▸ TEXTO ANALIZADO:
En la segunda parte del presente capítulo San Benito nos recuerda también otros vicios que se pueden introducir cuando hay dinero de por medio. Nos dice: Si han de venderse algunas de las obras de los artesanos, procuren aquellos por cuyas manos ha de pasar la venta no atreverse a cometer ningún fraude. Recuerden siempre a Ananías y Safira, no sea que la muerte que éstos sufrieron en el cuerpo, la padezcan en el alma ellos y todos los que cometan algún fraude con bienes del monasterio.
Está visto que cuando uno entra en el monasterio el hombre viejo no se queda fuera, sino que también entra con cada uno de nosotros. Debemos ir transformándolo hasta que adquiera la forma de Cristo. Por eso, lejos de preocuparnos el ver que las pasiones que anidan en el corazón humano salen a la luz incluso con el hábito puesto, debemos ver en ello oportunidades que Dios nos da para crecer según Cristo. Pero el abad tiene como misión estar atento para que los hermanos no se dejen engañar.

▸ TAREAS:
1 > Según el texto analizado, ¿a quiénes deben recordar siempre los que se encargan de vender las obras de los artesanos?
2 > Resume el texto analizado en dos oraciones.
Los datos que vienen a continuación son un material aparte, sin relación con el texto.

▸ DATOS PROPORCIONADOS:
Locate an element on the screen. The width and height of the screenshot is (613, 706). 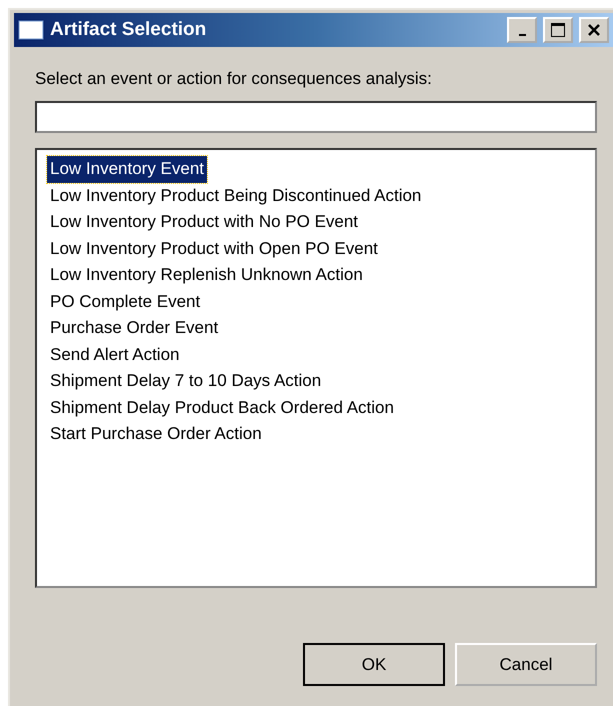
filter-field is located at coordinates (316, 117).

▸ RESULTADOS:
1 > A Ananías y Safira.

2 > San Benito advierte que quienes vendan las obras de los artesanos no deben cometer ningún fraude y que recuerden a Ananías y Safira. Como el hombre viejo también entra en el monasterio, las pasiones que salen a la luz deben verse como oportunidades para crecer según Cristo, y el abad debe estar atento para que los hermanos no se dejen engañar.